When I was twenty-two, I took my first job in the city at a small publishing house in Chelsea. I hated it. The hours were long, the paychecks were small, and the work involved shuffling papers to and from different desks and running errands for the publisher's dog (that's another story for another day). But I kept the job, rationalizing that it gave me a reason to be in New York, a purpose for staying there other than simply indulging a dream.
In retrospect, the only thing I really liked about the job was the lunch break I took each afternoon (I probably should have been busy working at my desk, but that's in the past). On most days, I spent the entirety of those lunch breaks walking, desperate to escape my desk and to absorb the sights of the city that was still so unfamiliar to me, and yet that I loved so much. I took time to slowly walk through Union Square, studying all the changing bins of produce at the Green Market. I walked and analyzed the way more seasoned city dwellers carried themselves, tucking their copies of the Times beneath their arms as they hustled across the crowded crosswalks (that was a decade ago, back when people still read print). I walked and allowed myself to get lost, periodically stopping to peek at a playing card-sized map I kept in my coat pocket, desperate to memorize the names of all the city's different neighborhoods, and the various streets that marked where one ended and another began.
I tried to summon that old, familiar feeling during my walk last week. While I should have been busy sending out tweets about our daily menu, or panicking about our already overwhelming to-do list for the year ahead, or fretting about a million other possible things, I just walked instead. Maybe it was the strong winter sun and the way it cast a beautiful combination of shadows and light across everything. Or the fact that I was feeling nostalgic about the end of one year and the start of a new one. But, all around me, everything looked vibrant for the first time in perhaps too long.
- 1 cup kosher salt
- 1/2 cup sugar
- 1/8 teaspoon fennel seed
- 1/8 teaspoon fresh rosemary
- 1/8 teaspoon fresh thyme
- 1/8 teaspoon fresh oregano
- 6-8 small lemons, plus one for squeezing
Combine the salt, sugar and herbs in a medium-sized bowl (be sure to remove the herbs from their stems; you can roughly chop them if you like, though I left my in tact). Set aside.
Scrub the lemons with a vegetable brush in an effort to remove any wax (since you'll be eating the rind). Cut the ends off the lemons and then slice each lemon into 4 wedges (reserve one lemon for squeezing). Using the tip of a sharp knife, remove any seeds from the fruit's flesh. Add the lemon wedges, a few at a time, to the salt mixture, being sure to thoroughly coat both the flesh and the rind.
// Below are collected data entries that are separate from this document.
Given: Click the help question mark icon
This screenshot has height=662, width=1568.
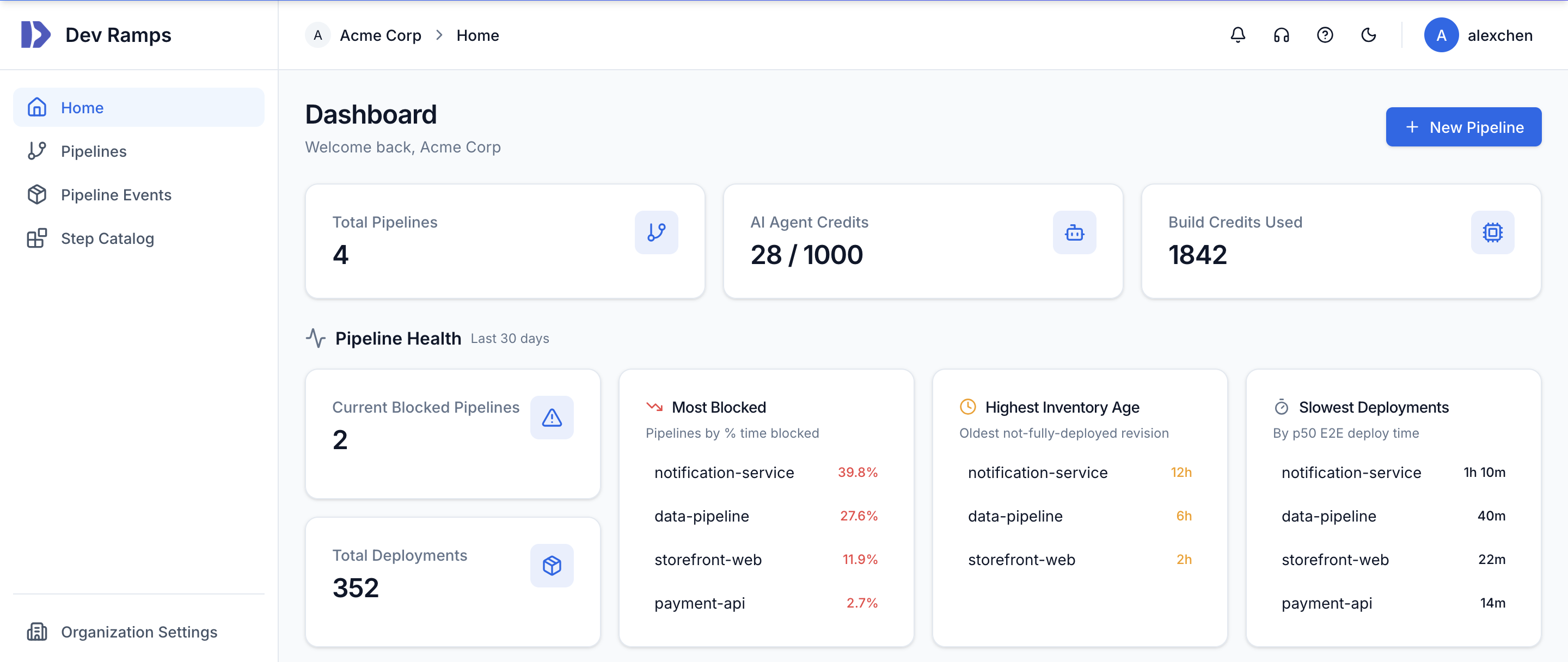Looking at the screenshot, I should pos(1325,35).
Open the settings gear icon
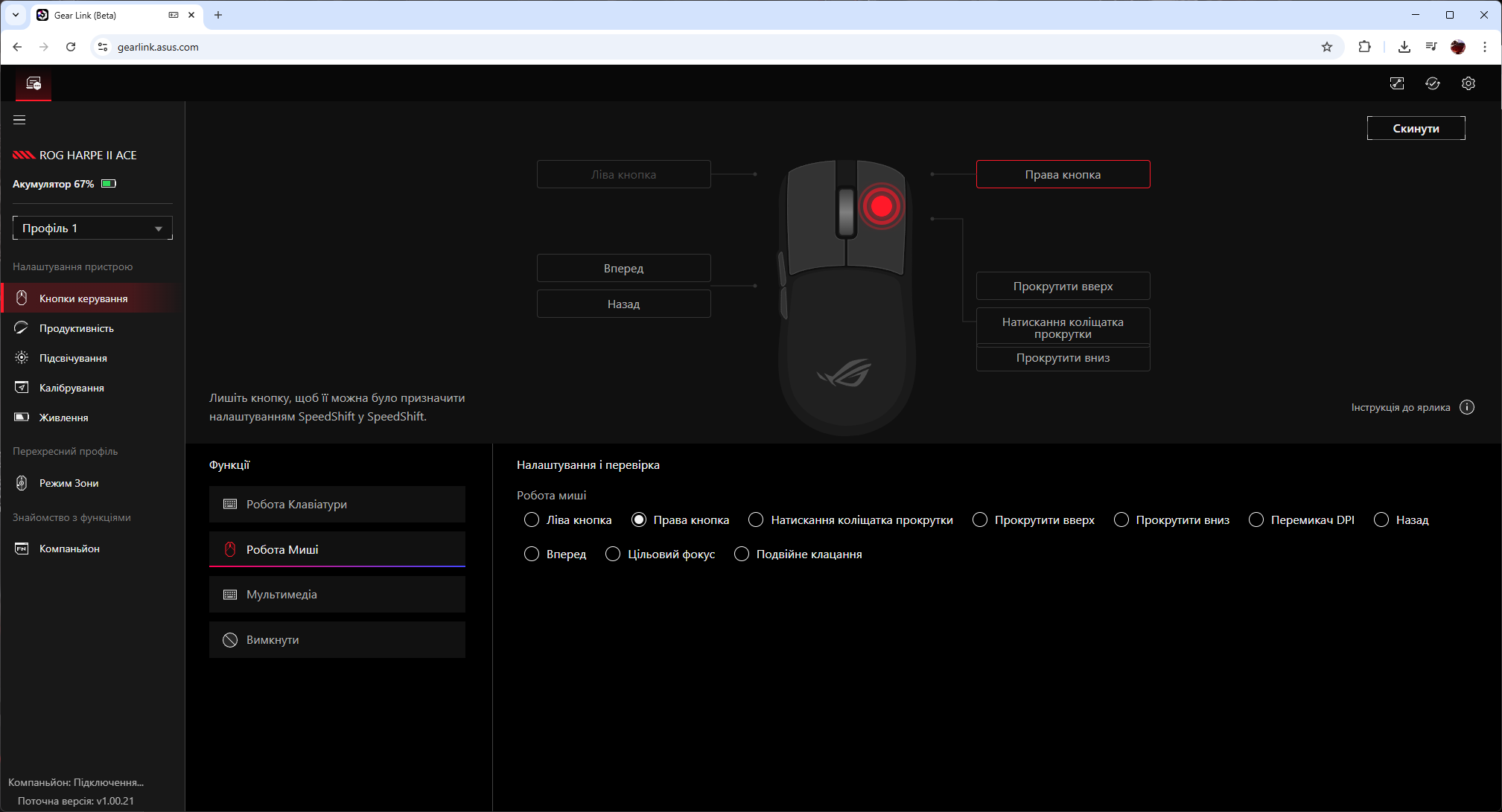Image resolution: width=1502 pixels, height=812 pixels. [x=1468, y=83]
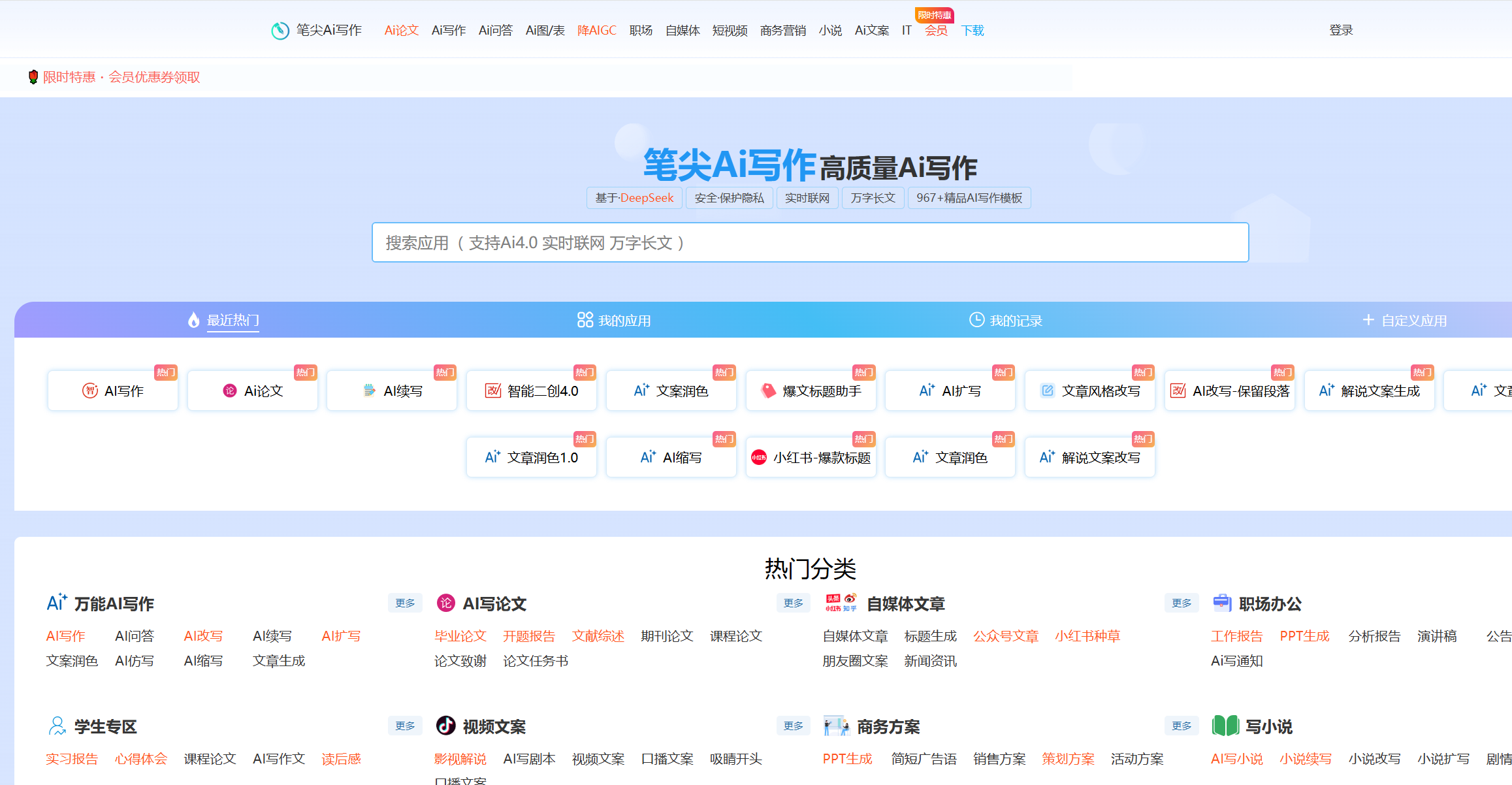Open the 毕业论文 link under AI写论文
Image resolution: width=1512 pixels, height=785 pixels.
(460, 636)
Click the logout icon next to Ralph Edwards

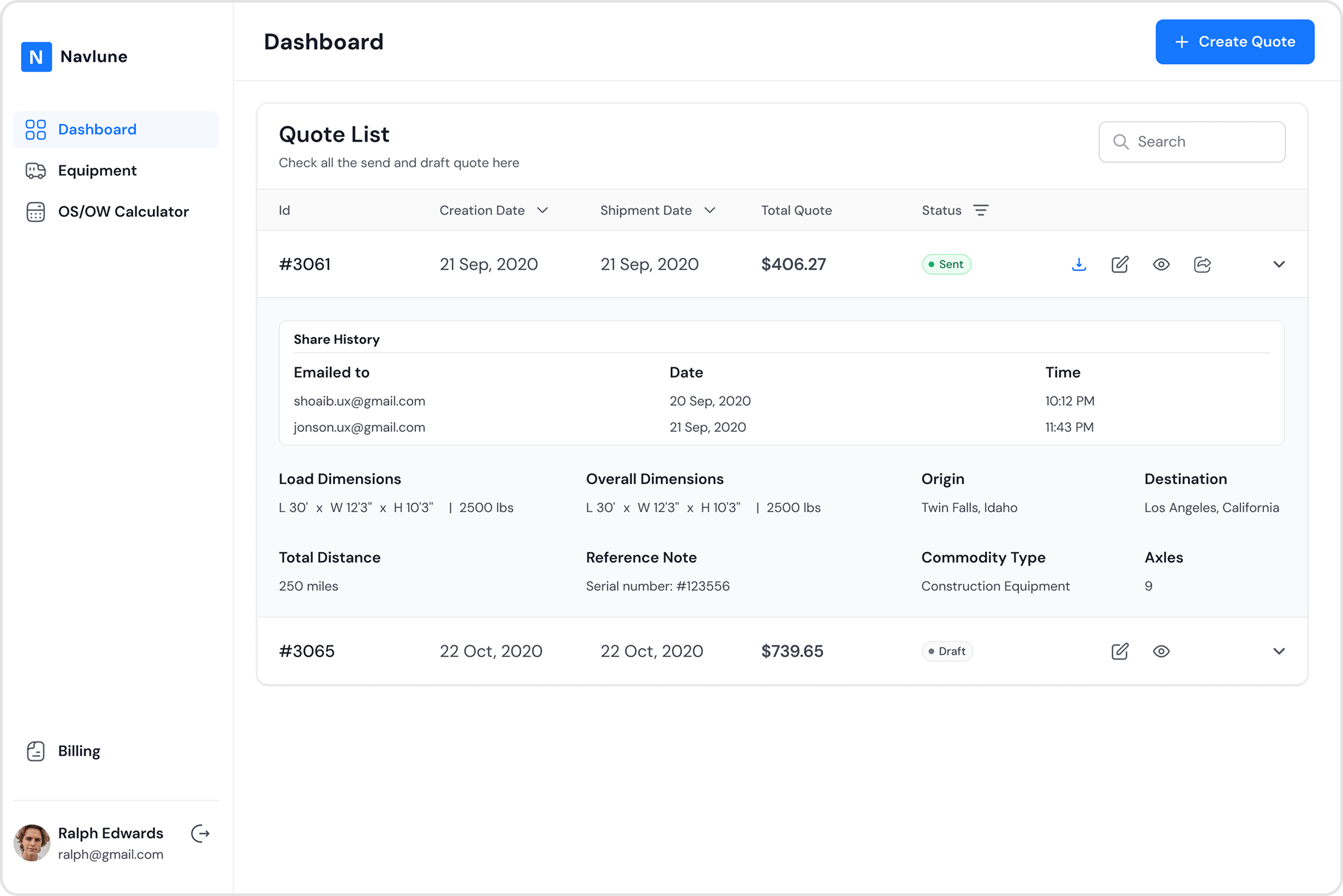pyautogui.click(x=200, y=834)
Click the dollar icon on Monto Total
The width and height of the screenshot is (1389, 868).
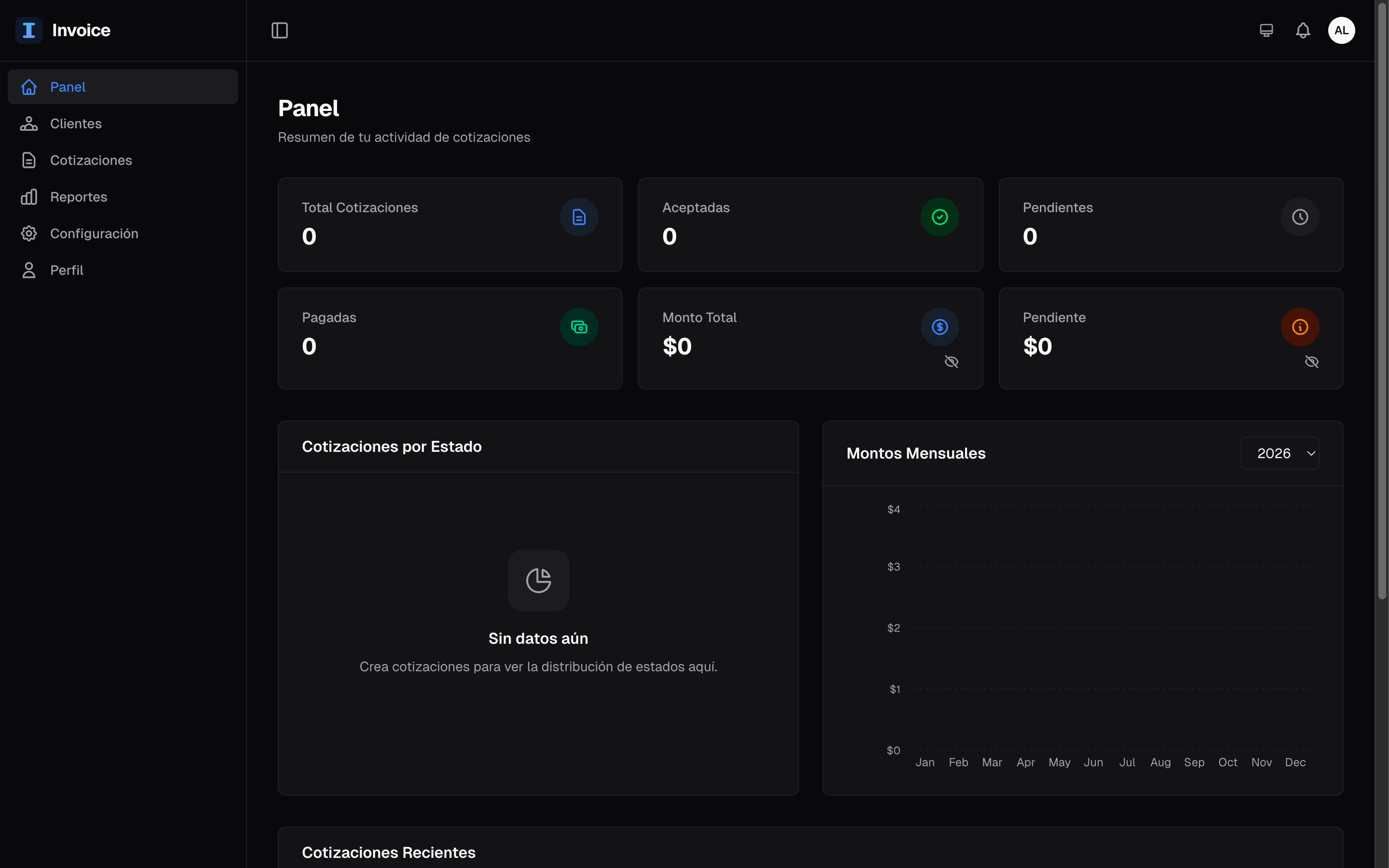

Cover the bottom of a clean glass jar with a coating of the salt mixture. Add a layer of lemon wedges to the jar. Top the layer of lemon wedges off with a good sprinkle of the salt mixture. Repeat this process until all lemons are tightly packed in the jar. Slice the reserved lemon in half, remove any seeds, and squeeze the juice from the lemon into the jar. Top the jar off with any remaining salt mixture (if you've used it all, simply add a good shake of plain kosher salt, being sure to completely cover the fruit).
Set the sealed jar in a cool place for 4-5 days (give the jar a gentle shake once or twice a day). At this point, the jar should be filled with a good amount of lemon juice (if it is not, you can simply add some). Move the sealed jar to the fridge, and keep it there for one month before using the preserved lemons. When you are ready to use the lemons, remove the wedges from the jar and rinse off the salt. Both the rind and the pulp are delicious. Place the sealed jar back in the fridge, where it will keep well for about 6 months.